> **EXERCISE OBJECTIVE**
Every single record needs to be restated word for word.

-------- RECORD EXCERPTS --------

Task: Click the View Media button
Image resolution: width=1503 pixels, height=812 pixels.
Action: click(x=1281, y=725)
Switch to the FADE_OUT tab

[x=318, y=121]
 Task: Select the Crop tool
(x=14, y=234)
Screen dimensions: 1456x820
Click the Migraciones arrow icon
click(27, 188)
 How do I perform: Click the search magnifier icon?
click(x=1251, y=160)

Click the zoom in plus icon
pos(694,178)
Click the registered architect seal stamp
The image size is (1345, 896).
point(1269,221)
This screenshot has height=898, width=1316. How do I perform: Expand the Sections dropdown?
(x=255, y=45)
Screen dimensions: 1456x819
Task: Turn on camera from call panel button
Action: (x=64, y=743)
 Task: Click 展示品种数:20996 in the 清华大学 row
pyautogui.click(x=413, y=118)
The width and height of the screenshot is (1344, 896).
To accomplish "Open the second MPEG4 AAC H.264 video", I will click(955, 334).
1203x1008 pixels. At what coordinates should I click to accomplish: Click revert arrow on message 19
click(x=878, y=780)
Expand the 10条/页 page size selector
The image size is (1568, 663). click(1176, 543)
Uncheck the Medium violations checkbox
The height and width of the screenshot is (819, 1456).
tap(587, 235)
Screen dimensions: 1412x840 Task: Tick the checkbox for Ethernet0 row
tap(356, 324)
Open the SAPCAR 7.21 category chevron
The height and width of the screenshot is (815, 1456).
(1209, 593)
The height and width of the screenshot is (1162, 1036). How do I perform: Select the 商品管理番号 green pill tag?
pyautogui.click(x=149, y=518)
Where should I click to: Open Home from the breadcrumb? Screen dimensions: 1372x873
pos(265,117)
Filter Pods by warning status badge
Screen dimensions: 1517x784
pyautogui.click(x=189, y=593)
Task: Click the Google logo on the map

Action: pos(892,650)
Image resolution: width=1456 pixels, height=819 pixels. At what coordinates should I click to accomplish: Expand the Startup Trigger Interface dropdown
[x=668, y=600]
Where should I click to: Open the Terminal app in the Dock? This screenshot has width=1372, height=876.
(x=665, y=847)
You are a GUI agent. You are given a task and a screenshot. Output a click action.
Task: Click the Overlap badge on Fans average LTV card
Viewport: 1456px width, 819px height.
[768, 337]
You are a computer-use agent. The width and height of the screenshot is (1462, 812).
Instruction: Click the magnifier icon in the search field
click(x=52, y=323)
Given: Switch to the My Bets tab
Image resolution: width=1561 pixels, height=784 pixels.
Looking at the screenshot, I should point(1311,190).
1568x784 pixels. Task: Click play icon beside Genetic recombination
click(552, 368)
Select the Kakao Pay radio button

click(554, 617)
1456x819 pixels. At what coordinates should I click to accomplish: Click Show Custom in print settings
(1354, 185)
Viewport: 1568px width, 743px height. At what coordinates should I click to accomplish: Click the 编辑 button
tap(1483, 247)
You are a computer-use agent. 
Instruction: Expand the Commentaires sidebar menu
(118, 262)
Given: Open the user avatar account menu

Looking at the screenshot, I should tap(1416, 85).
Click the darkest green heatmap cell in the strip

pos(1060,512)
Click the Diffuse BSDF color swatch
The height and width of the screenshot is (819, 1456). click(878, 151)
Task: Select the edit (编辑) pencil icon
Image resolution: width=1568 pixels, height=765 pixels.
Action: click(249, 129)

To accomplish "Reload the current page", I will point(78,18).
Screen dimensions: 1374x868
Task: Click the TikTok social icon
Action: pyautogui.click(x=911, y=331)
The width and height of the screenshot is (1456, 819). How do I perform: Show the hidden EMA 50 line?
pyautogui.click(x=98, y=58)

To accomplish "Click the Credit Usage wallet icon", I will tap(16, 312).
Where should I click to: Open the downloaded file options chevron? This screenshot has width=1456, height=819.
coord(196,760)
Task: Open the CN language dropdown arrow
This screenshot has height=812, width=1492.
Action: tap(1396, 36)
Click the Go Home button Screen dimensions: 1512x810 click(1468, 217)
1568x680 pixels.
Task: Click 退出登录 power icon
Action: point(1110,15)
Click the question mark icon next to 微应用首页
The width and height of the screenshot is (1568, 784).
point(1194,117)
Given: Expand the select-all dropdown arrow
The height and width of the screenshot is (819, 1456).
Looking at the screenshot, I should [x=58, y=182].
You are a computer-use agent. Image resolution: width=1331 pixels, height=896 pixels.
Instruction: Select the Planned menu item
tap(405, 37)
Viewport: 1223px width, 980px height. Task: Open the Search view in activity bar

--------

> **RESPONSE TO THE EXERCISE**
Task: Click the View Media button
Image resolution: width=1503 pixels, height=812 pixels.
Action: click(x=1281, y=725)
Switch to the FADE_OUT tab

[x=318, y=121]
 Task: Select the Crop tool
(x=14, y=234)
Screen dimensions: 1456x820
Click the Migraciones arrow icon
click(27, 188)
 How do I perform: Click the search magnifier icon?
click(x=1251, y=160)

Click the zoom in plus icon
pos(694,178)
Click the registered architect seal stamp
The image size is (1345, 896).
point(1269,221)
This screenshot has height=898, width=1316. How do I perform: Expand the Sections dropdown?
(x=255, y=45)
Screen dimensions: 1456x819
Task: Turn on camera from call panel button
Action: (x=64, y=743)
 Task: Click 展示品种数:20996 in the 清华大学 row
pyautogui.click(x=413, y=118)
The width and height of the screenshot is (1344, 896).
To accomplish "Open the second MPEG4 AAC H.264 video", I will click(955, 334).
1203x1008 pixels. At what coordinates should I click to accomplish: Click revert arrow on message 19
click(x=878, y=780)
Expand the 10条/页 page size selector
The image size is (1568, 663). click(1176, 543)
Uncheck the Medium violations checkbox
The height and width of the screenshot is (819, 1456).
tap(587, 235)
Screen dimensions: 1412x840 Task: Tick the checkbox for Ethernet0 row
tap(356, 324)
Open the SAPCAR 7.21 category chevron
The height and width of the screenshot is (815, 1456).
(1209, 593)
The height and width of the screenshot is (1162, 1036). How do I perform: Select the 商品管理番号 green pill tag?
pyautogui.click(x=149, y=518)
Where should I click to: Open Home from the breadcrumb? Screen dimensions: 1372x873
pos(265,117)
Filter Pods by warning status badge
Screen dimensions: 1517x784
pyautogui.click(x=189, y=593)
Task: Click the Google logo on the map

Action: pos(892,650)
Image resolution: width=1456 pixels, height=819 pixels. At what coordinates should I click to accomplish: Expand the Startup Trigger Interface dropdown
[x=668, y=600]
Where should I click to: Open the Terminal app in the Dock? This screenshot has width=1372, height=876.
(x=665, y=847)
You are a GUI agent. You are given a task and a screenshot. Output a click action.
Task: Click the Overlap badge on Fans average LTV card
Viewport: 1456px width, 819px height.
[768, 337]
You are a computer-use agent. The width and height of the screenshot is (1462, 812).
Instruction: Click the magnifier icon in the search field
click(x=52, y=323)
Given: Switch to the My Bets tab
Image resolution: width=1561 pixels, height=784 pixels.
Looking at the screenshot, I should point(1311,190).
1568x784 pixels. Task: Click play icon beside Genetic recombination
click(552, 368)
Select the Kakao Pay radio button

click(554, 617)
1456x819 pixels. At what coordinates should I click to accomplish: Click Show Custom in print settings
(1354, 185)
Viewport: 1568px width, 743px height. At what coordinates should I click to accomplish: Click the 编辑 button
tap(1483, 247)
You are a computer-use agent. 
Instruction: Expand the Commentaires sidebar menu
(118, 262)
Given: Open the user avatar account menu

Looking at the screenshot, I should tap(1416, 85).
Click the darkest green heatmap cell in the strip

pos(1060,512)
Click the Diffuse BSDF color swatch
The height and width of the screenshot is (819, 1456). click(878, 151)
Task: Select the edit (编辑) pencil icon
Image resolution: width=1568 pixels, height=765 pixels.
Action: click(249, 129)

To accomplish "Reload the current page", I will point(78,18).
Screen dimensions: 1374x868
Task: Click the TikTok social icon
Action: pyautogui.click(x=911, y=331)
The width and height of the screenshot is (1456, 819). How do I perform: Show the hidden EMA 50 line?
pyautogui.click(x=98, y=58)

To accomplish "Click the Credit Usage wallet icon", I will tap(16, 312).
Where should I click to: Open the downloaded file options chevron? This screenshot has width=1456, height=819.
coord(196,760)
Task: Open the CN language dropdown arrow
This screenshot has height=812, width=1492.
Action: tap(1396, 36)
Click the Go Home button Screen dimensions: 1512x810 click(1468, 217)
1568x680 pixels.
Task: Click 退出登录 power icon
Action: point(1110,15)
Click the question mark icon next to 微应用首页
The width and height of the screenshot is (1568, 784).
point(1194,117)
Given: Expand the select-all dropdown arrow
The height and width of the screenshot is (819, 1456).
Looking at the screenshot, I should [x=58, y=182].
You are a computer-use agent. Image resolution: width=1331 pixels, height=896 pixels.
Instruction: Select the Planned menu item
tap(405, 37)
Viewport: 1223px width, 980px height. Task: Open the Search view in activity bar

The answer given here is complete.